We will walk, then act. This is meant to be a long reading session interleaved with choices you can make in the next 30 minutes and actions you can perform today. Our aim is practical: by the end of this piece you'll have a concrete Plan B, a tied Plan A, three check‑ins to track progress, and a tiny rehearsal you can run in under 10 minutes.
Why we care, practically
We have watched projects drift because people optimized for the dream—perfect launches, ideal partners, full funding—and overlooked brittle single points of failure: critical suppliers, a one‑person knowledge silo, or an income line that covers 70% of expenses. Preparing for the worst is not pessimism; it’s a calibration of risk and human bandwidth. We don't need to predict every catastrophe; we need to make our plans degrade gracefully.
What this hack is and is not
- It is a daily habit: spend 3–10 minutes reviewing one small contingency tied to a key goal.
- It is an operational pattern: replace vague backups with actionable, rehearsed tasks weighing minutes, counts, or grams.
- It is not a call to stockpile forever or to craft a hundred pages of contingency diagrams that no one reads.
- If we do it correctly, we convert anxiety into micro‑actions and a measurable readiness metric.

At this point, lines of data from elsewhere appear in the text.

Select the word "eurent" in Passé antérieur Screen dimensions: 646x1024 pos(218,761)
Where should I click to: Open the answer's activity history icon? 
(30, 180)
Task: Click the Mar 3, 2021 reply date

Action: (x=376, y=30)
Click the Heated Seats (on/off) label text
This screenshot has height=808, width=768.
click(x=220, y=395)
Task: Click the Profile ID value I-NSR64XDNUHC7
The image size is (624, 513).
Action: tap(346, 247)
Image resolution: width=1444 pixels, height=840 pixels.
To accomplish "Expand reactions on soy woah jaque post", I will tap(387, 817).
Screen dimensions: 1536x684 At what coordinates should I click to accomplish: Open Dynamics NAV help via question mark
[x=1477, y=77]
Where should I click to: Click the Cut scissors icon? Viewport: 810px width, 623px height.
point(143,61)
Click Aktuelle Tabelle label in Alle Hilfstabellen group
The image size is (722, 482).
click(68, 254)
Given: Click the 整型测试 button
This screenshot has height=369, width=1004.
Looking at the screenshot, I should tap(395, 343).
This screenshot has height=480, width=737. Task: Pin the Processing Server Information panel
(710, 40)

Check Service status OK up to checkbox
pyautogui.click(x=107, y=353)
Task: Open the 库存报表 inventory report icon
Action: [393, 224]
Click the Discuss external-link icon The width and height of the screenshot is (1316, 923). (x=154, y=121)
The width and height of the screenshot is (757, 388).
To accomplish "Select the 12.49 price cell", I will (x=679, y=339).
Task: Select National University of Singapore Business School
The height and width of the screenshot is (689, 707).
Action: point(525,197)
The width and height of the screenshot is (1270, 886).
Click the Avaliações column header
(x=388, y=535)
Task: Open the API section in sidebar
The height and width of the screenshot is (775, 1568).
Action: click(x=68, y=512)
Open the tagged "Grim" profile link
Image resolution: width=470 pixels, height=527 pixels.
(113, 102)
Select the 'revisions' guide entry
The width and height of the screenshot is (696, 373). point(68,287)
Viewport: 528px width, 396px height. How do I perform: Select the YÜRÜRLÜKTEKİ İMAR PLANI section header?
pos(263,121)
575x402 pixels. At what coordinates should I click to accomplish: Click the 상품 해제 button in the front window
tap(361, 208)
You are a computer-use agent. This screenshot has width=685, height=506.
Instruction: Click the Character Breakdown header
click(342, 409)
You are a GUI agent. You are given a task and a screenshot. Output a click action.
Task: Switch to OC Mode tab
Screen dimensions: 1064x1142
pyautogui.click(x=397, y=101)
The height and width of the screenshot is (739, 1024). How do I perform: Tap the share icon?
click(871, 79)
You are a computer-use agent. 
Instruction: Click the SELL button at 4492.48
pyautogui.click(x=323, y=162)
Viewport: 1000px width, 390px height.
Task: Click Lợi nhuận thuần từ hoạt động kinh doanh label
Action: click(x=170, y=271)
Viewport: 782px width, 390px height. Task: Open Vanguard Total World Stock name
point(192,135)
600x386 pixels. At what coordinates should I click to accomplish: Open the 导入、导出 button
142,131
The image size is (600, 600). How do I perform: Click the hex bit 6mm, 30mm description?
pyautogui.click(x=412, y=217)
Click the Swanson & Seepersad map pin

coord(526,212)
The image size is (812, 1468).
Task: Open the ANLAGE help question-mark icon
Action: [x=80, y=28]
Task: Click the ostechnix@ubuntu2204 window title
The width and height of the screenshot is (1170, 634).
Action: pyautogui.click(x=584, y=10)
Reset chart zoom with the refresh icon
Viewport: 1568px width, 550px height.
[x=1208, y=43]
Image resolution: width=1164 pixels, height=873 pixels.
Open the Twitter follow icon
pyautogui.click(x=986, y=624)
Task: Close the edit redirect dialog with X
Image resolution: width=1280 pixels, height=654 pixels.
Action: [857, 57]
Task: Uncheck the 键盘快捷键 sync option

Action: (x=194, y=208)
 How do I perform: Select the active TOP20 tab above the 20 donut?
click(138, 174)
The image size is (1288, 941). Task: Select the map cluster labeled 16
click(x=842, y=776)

A practice story: the Tuesday pivot Last spring we were managing a six‑week product pilot. Our Plan A banked on one supplier delivering a batch of 500 parts on week four. We assumed the supplier's track record (on‑time 90% in the last year) meant we were safe. On Tuesday morning a single line in an email—“delay probable” —changed the calculus. We could have panicked, or we could execute the Plan B we had sketched the prior month: shift to a 12‑unit parallel assembly, source 50 units from a secondary vendor at +15% cost, and cut an aesthetic feature that cost 8 minutes per unit to assemble.
We assumed X (supplier will deliver)
→ observed Y (delay probable) → changed to Z (deploy backup vendor + simplify assembly). The pivot cost us an extra $750 and reduced margin by 4 percentage points, but it kept the pilot timeline and customer trust intact. The Plan B wasn't ideal; it was survivable. That small rehearsed move prevented a major stall.
Step 1 — Clarify our objective and the acceptable range of outcomes (10–20 minutes)
We start with a single decision: what is the one core achievement we cannot let fail in the next 90 days? Keep it tight. Avoid compound objectives. Examples:
- "Ship version 0.9 to 200 beta users by December 15."
- "Cover 80% of monthly expenses from active income streams by quarter end."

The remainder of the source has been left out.